Commodities poised for a comeback – by Eric Atkins and Carrie Tait (Globe and Mail – January 29, 2014)

The Globe and Mail is Canada’s national newspaper with the second largest broadsheet circulation in the country. It has enormous influence on Canada’s political and business elite.

TORONTO and CALGARY — U.S. growth and a steadying Chinese economy are giving a boost to beaten-up commodities, slowing a multiyear slide that has weighed on Canada’s most important exports.

Commodity prices have been on a downward slope for the better part of three years, as limping western economies and a slowing China curbed demand for raw materials. More recently, however, signs of stability in key commodity-consuming regions have provided some optimism that the worst could be over.

The widely watched Thomson Reuters-Jefferies CRB index of commodities has climbed 4 per cent from its recent low earlier this month. Natural gas has been a standout among commodities, surging about 25 per cent since early December.

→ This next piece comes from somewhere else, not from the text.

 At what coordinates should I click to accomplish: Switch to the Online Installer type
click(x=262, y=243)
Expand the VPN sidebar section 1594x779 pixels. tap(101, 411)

From zinc to copper and oil, a range of commodities is expected to find a floor this year as markets overcome recent hurdles and factories boost production to meet rising consumer demand, according to some analysts.

For Canada, an end to the commodity collapse is especially good news. Commodities and resource-based goods account for about 50 per cent of Canada’s merchandise exports and much of the resource-heavy Toronto Stock Exchange.

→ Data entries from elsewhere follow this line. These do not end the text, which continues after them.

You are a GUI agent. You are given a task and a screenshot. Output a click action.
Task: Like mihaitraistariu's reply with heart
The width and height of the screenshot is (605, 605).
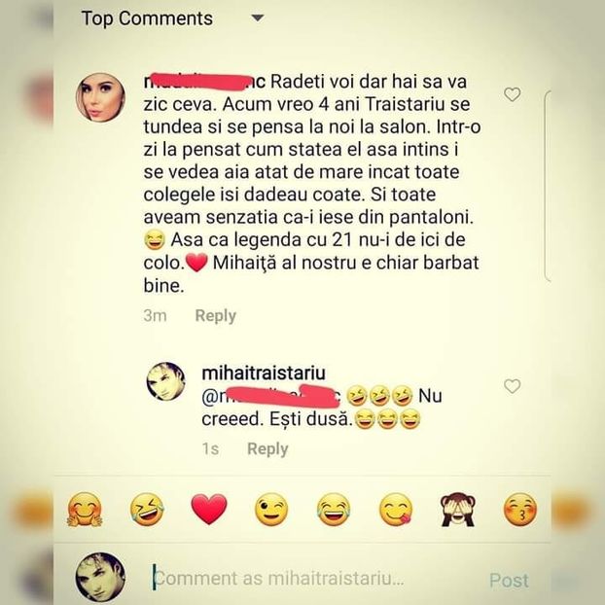pos(513,386)
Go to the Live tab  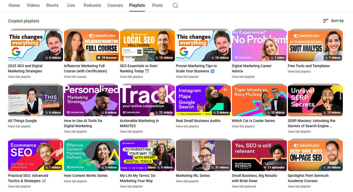click(x=71, y=5)
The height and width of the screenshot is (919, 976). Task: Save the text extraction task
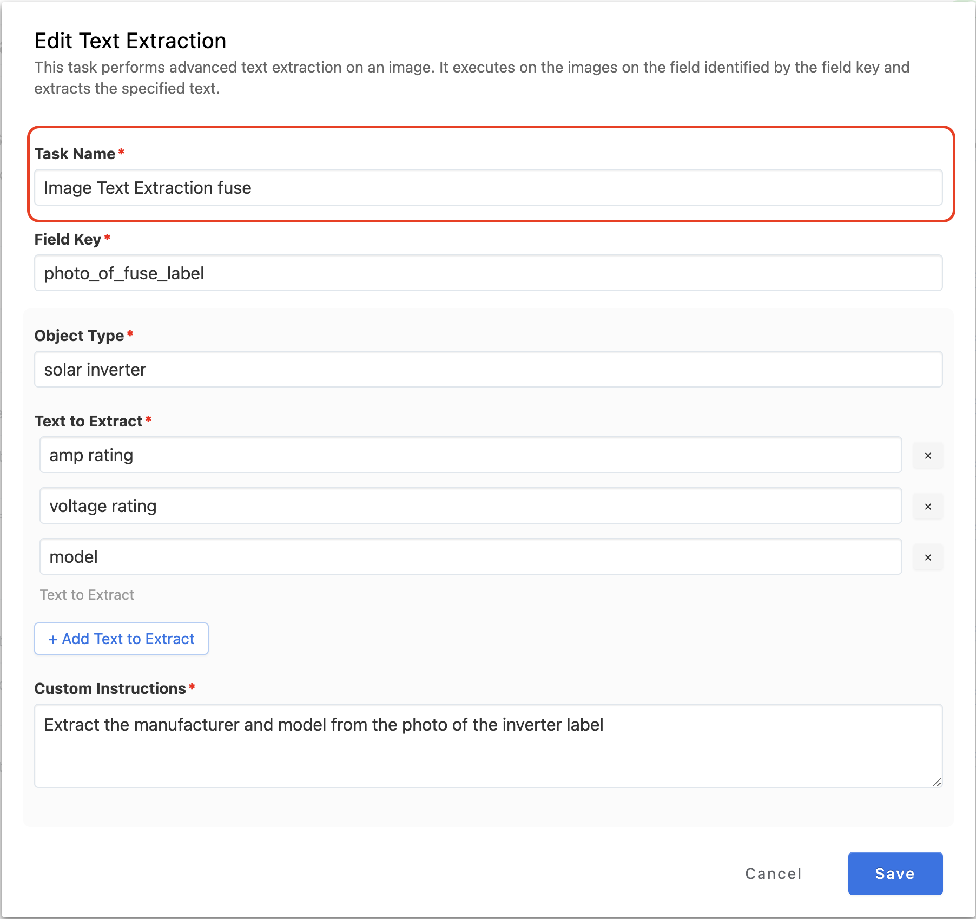[895, 874]
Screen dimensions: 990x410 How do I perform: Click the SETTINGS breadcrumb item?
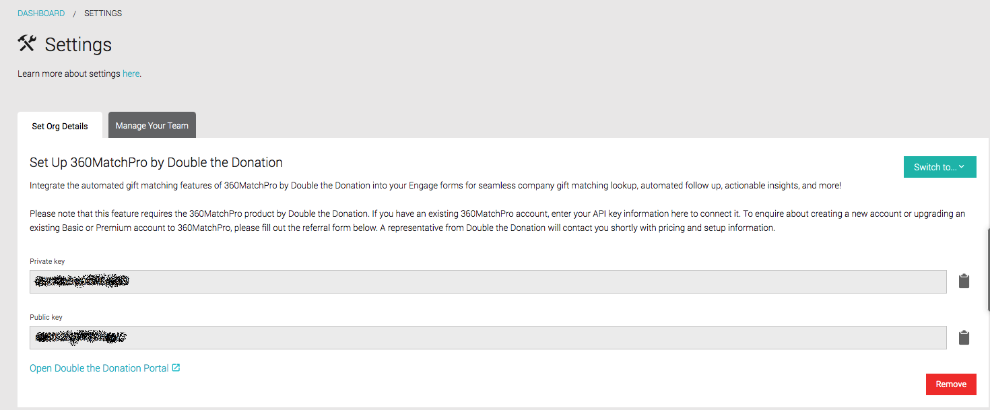tap(103, 13)
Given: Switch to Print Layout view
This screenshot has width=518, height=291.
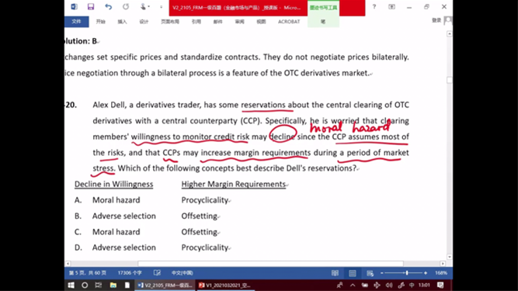Looking at the screenshot, I should click(353, 273).
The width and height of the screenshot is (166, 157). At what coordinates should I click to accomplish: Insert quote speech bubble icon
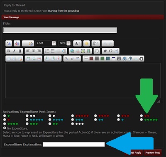(x=97, y=51)
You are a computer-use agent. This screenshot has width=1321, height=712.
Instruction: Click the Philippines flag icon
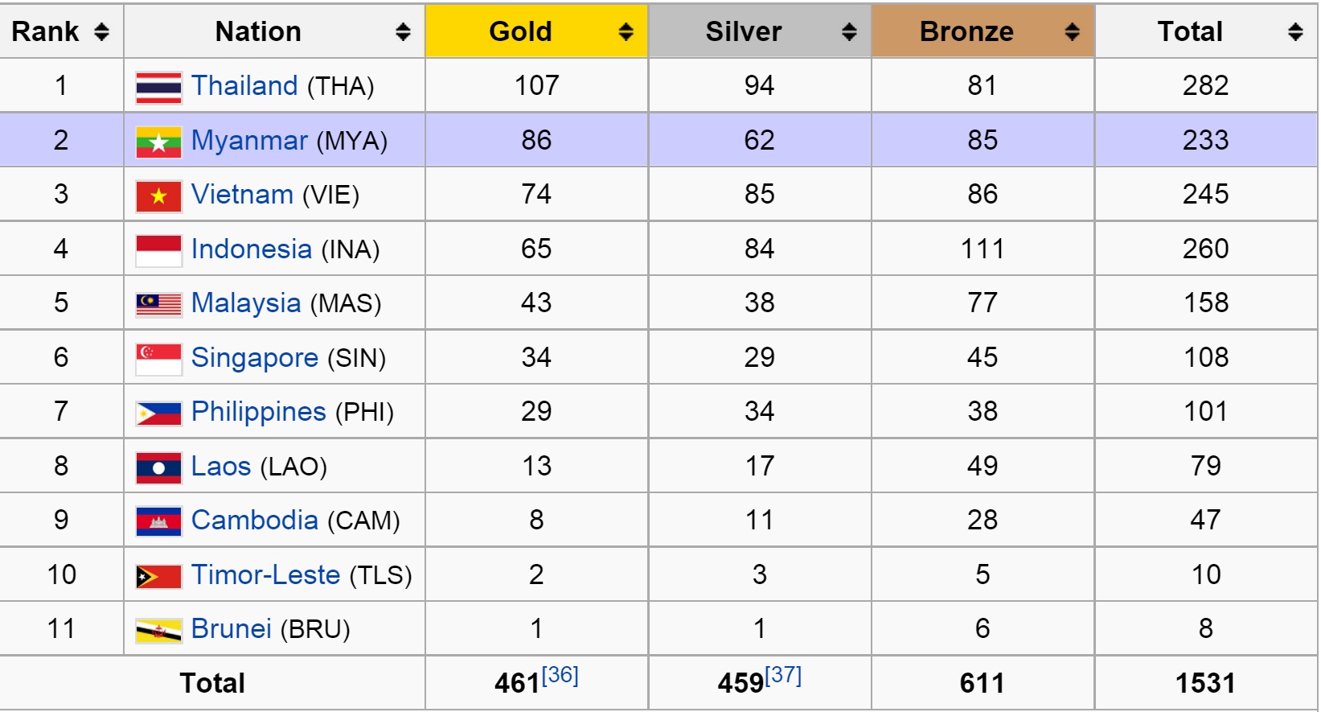click(158, 413)
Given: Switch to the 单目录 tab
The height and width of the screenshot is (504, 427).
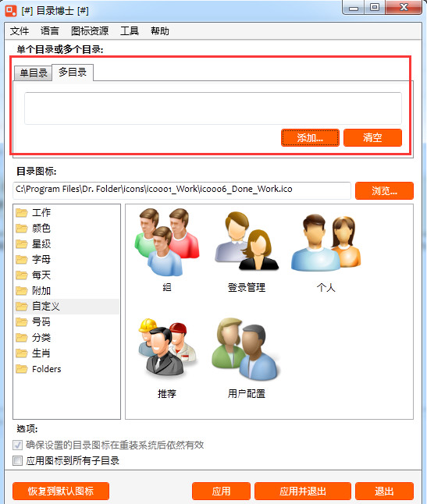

Few are predicting a return to booming demand for commodities. But a bottoming-out would be welcome news for producers.

Bank of Nova Scotia’s Patricia Mohr is calling for a “modestly positive” rise in the bank’s commodity price index in 2014. She says prices for the 32 commodities in the list are levelling out after a 5.4-per-cent drop last year.

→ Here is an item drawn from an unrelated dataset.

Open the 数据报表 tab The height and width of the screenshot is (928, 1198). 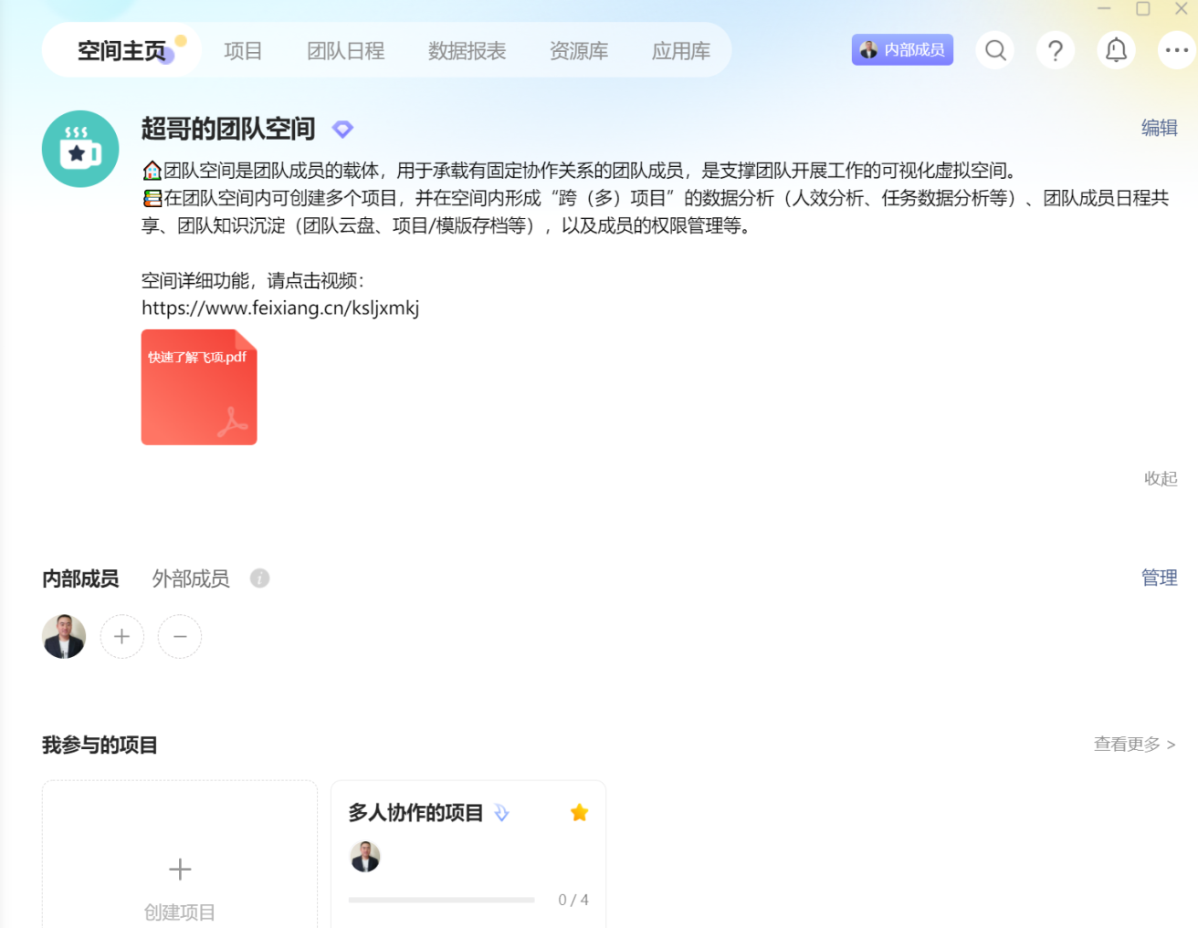467,51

Ms. Mohr is most bullish on zinc, a metal used to galvanize steel and found in everything from construction to furniture and automobiles. Record vehicle sales in 2013 are expected to continue gaining this year. As demand grows, the global zinc supply will shrink as the market absorbs the impact of the closing of four key mines, including two in Canada, Ms. Mohr argues.

“I think it’s going to be the next big play for the mining sector,” said Ms. Mohr, who forecasts zinc prices will rise from 87 cents (U.S.) a pound in 2013, to 98 cents this year and $1.30 by 2015.